Ahi, che quest’occhi miei ch’erano lieti
Par l’ensemble Alla Francesca : Brigitte Lesne · Vivabiancaluna Biffi · Christel Boiron
Elles ont choisit de jouer avec la répartition des voix pour renouveler l’intérêt de chaque strophe.
Version instrumentale, aux Lutes, avec « diminutions » (voir plus bas) par le Quartetto di Liuti da Milano :
Emilio Bezzi, Renato Cadel, Stefano Guarnaschelli, Elisa La Marca liuti rinascimentali
Voici maintenant un madrigal à 5 voix dans trois interprétations différentes, dont une nettement plus rapide. puis à partir de la mélodie principale et sa base harmonique, quelques variations instrumentales au trombone, accompagnant le chant, puis au cornet et enfin au violon, parmi de très nombreux enregistrements et adaptations.
Io son ferito, ahi lasso
Par l’Ensemble d’Allegrezza / Direction : Nanneke Schaap (2020)
Par le Pluto-Ensemble / Direction : Marnix De Cat (2022)
Par La Compagnia del Madrigale ℗ Musique en Wallonie (2024)
La diminution
La diminution dans la musique de la Renaissance est une technique ornementale qui consiste à diviser une note longue en plusieurs notes plus courtes, ajoutant ainsi de la complexité et de l’expressivité à une mélodie. Cette pratique était courante dans les styles vocaux et instrumentaux et permettait d’embellir une ligne musicale tout en respectant la structure harmonique et rythmique de la pièce.
Exemple : Si une note longue d’une mesure est écrite comme une blanche, la diminution pourrait transformer cette blanche en plusieurs croches ou doubles croches jouées dans le même laps de temps.
Rôle artistique : La diminution reflétait l’esthétique de la Renaissance, qui valorisait l’équilibre entre complexité et structure. Elle permettait aux musiciens d’exprimer leur virtuosité et de personnaliser leur interprétation tout en respectant le cadre stylistique et harmonique établi.

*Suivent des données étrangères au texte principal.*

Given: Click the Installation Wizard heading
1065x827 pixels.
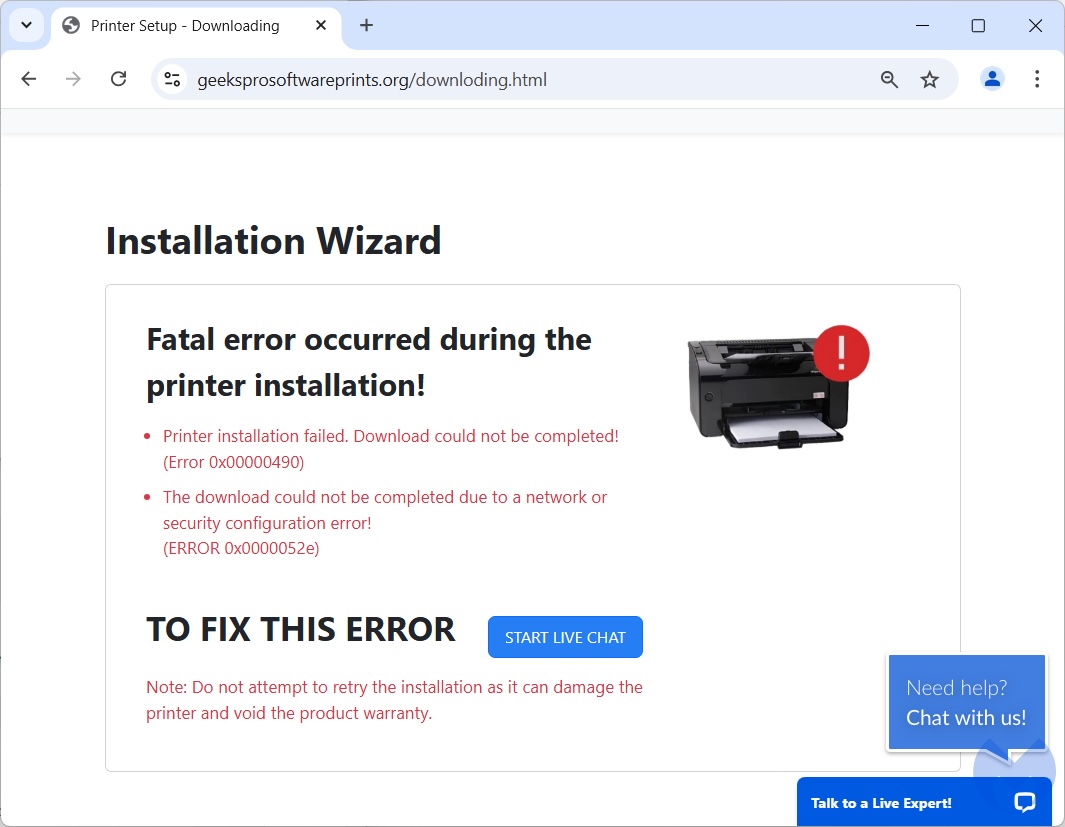Looking at the screenshot, I should click(x=273, y=241).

Ci-dessous quelques exemples de diminutions à partir de ce madrigal.
L’ensemble Sackbut Frenzy présente une version avec une improvisation au trombone sur la ligne du Canto sur la base des divisions écrites de Giovanni Bassano 1(558-1617)
Guy James, contre-ténor – Emily White, trombone – Peter McCarthy, violon – Robin Bigwood, virginal
Versions instrumentales
Par Bruce Dickey, Cornet et Stephen Stubbs – Erin Headley – Andrew Lawrence-King
Par The Rare Fruits Council · Manfredo Kraemer · Giovanni Battista Bovicelli
Stabat Mater (1590)
Pour double chœur, à 8 voix.
Par l’Ars Nova Copenhagen sous la direction de Paul Hillier (2014)

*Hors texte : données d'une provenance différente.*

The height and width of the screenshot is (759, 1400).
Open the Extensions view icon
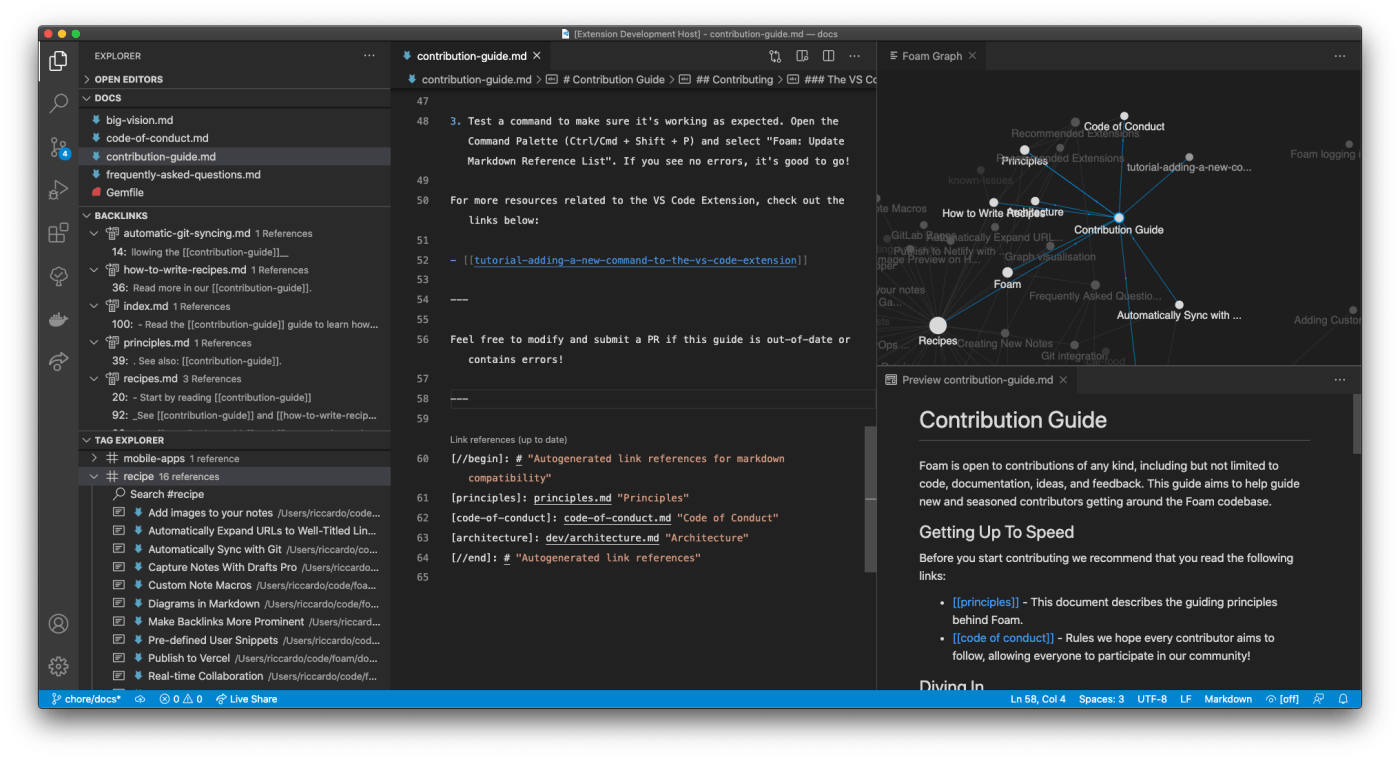58,233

Le même Stabat Mater dirigé en 1963 par Sir David Willcocks et The Choir Of King’s College, Cambridge, presque deux fois plus long ! Autres temps, autres tempi !!!
Missa Papae Marcelli (1562)
Missa Papae Marcelli – Benedictus
Ce Benedictus commence par un duo en contrepoint parfait entre Soprano et Ténor puis entrées de la Basse et de l’Alto en imitation : une pureté de lignes incroyable… Le chœur à 4 voix s’étoffe à 6 voix en dédoublant les Ténors et les Basses au moment de Hosanna. Cette fluidité et ces chevauchements n’empêchent pas la compréhension du texte, souvent mise à mal dans la période précédente.
Par The Tallis Scholars
Soprano : Jane Armstrong, Alison Gough, Stephanie Sale, Judy Stell.
Contre-ténor : Matthew Bright, Paul Bropy, Joe Cooke, David Cordier.
Ténor : Joseph Cornwell, Andrew King, Rufus Müller.
Basse : Colin Mason, Francis Steele, Julian Walker, Jeremy White.
Peter Phillips, Direction.
MISSA PAPAE MARCELLI : intégrale par les mêmes interprètes.
[00,01→] Kyrie [04,44→] Gloria [11,00→] Credo [20,54→] Sanctus et Benedictus [28,33→] Agnus Dei 1 et 2
Vestiva i colli
Par l’ensemble Vox Luminis / Direction : Lionel Meunier (2020)
Sicut Cervus
Par les Sœurs de St. Thomas Aquinas de Brooksville / Floride (USA)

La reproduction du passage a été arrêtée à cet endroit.